What Happened
MicroStrategy (ticker: MSTR) has recently come under intense market scrutiny following its decision to sell a small portion of its Bitcoin holdings. This move, which marked the first time the company sold Bitcoin since 2020, sparked fears among investors that the firm might be forced to liquidate its assets to meet rising financial obligations. Jiang Zhuoer, CEO of the mining pool BTC.TOP, recently addressed these concerns, arguing that the company’s strategy remains intact. He stated that a drop in Bitcoin prices to $30,000 would not necessarily force the company into a large-scale sale of its reserves, provided its capital recycling model continues to function.
Why The Financial Structure Matters
MicroStrategy’s business model has evolved from a software-focused firm into a specialized Bitcoin treasury entity. The company now holds over 840,000 Bitcoin. However, this accumulation is financed through a complex structure of convertible debt and perpetual preferred stock, such as the STRC series. These instruments require substantial annual interest and dividend payments, estimated at over $1.7 billion. The core issue is that the company’s legacy software business generates significantly less cash—roughly $500 million annually—meaning it does not produce enough operating profit to cover these financial obligations. To bridge this gap, the company relies on issuing new shares and preferred stock to raise cash, which is then used to pay dividends and purchase more Bitcoin.
The Debate Over Bitcoin Sales
The market debate centers on the sustainability of this "rolling strategy." Proponents argue that selling a small amount of Bitcoin purchased at much lower historical prices allows the company to book accounting gains. These gains help fund dividend payments to preferred shareholders, thereby keeping the firm's financing channels open. By doing this voluntarily, the company aims to maintain investor confidence in its ability to meet payment obligations without resorting to desperate, large-scale liquidations of its core Bitcoin stash.
Risks and Concerns
While proponents suggest the model is manageable, the risks for shareholders are significant. First, the strategy is highly dependent on market appetite for the company’s preferred stock and convertible notes. If demand for these financial products stalls, the company may be forced to rely on its cash reserves, which are limited. If cash runs low, the company may have no choice but to sell Bitcoin, potentially creating a feedback loop where falling Bitcoin prices dampen investor demand for its shares and preferred stock.
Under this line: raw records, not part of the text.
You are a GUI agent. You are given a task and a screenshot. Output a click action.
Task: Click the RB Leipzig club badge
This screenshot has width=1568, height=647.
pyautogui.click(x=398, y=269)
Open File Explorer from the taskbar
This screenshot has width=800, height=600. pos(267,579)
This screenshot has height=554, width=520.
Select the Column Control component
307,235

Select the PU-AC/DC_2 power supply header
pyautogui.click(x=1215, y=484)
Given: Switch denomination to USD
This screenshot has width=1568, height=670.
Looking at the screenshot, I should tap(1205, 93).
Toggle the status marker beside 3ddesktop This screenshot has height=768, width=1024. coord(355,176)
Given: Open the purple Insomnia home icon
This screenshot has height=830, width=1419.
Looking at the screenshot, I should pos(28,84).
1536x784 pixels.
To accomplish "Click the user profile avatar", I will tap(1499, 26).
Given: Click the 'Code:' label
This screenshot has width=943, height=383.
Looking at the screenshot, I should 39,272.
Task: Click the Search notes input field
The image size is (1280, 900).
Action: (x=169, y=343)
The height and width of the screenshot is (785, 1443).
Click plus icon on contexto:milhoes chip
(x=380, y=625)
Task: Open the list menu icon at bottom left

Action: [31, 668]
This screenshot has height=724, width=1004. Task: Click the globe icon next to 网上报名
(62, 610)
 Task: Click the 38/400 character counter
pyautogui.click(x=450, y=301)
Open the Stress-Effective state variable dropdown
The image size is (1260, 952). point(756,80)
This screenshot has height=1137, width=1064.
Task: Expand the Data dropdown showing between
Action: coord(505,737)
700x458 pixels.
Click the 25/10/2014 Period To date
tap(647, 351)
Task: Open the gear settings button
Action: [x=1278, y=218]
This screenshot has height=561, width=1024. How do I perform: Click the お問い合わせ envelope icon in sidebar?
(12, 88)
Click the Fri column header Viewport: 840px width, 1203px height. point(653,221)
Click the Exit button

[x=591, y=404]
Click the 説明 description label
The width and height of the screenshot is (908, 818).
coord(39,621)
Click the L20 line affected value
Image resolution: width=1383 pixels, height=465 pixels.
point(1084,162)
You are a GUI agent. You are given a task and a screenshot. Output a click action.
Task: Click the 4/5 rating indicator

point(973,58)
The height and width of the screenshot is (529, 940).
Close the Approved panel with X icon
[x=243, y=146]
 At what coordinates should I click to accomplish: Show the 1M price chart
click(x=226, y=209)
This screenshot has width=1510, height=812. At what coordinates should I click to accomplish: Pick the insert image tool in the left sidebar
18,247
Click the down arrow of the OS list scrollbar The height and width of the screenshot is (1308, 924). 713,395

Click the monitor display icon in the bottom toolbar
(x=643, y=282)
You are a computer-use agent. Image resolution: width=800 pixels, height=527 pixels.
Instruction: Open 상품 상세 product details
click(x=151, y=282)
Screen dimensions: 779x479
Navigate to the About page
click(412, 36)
Second, the "never-sell" reputation, which was a core part of the investment thesis for many, has been challenged. Even small sales of Bitcoin can impact market sentiment, as the price of MSTR stock and Bitcoin itself are highly sensitive to corporate actions. Finally, the company's leverage—the degree to which it uses debt to fund Bitcoin purchases—means that any sustained downturn in the price of Bitcoin or the value of its stock could make it harder to raise new capital, increasing the pressure on its treasury.
What Investors Should Track
Investors looking to understand the company's trajectory should monitor three key areas. First, watch the volume and pricing of new STRC and other preferred stock issuances; these are critical for the company’s cash flow. If issuance slows down, it could signal stress. Second, keep an eye on the company’s cash reserves and the frequency of Bitcoin sales. While management has described recent sales as small and strategic, any shift toward larger, more frequent sales would be a significant change in the business model. Finally, the premium of MSTR stock relative to its Bitcoin holdings (often measured as Net Asset Value or mNAV) is a vital metric. If this premium erodes, the company’s ability to raise capital cheaply may be compromised, which is the foundation of its entire Bitcoin acquisition strategy.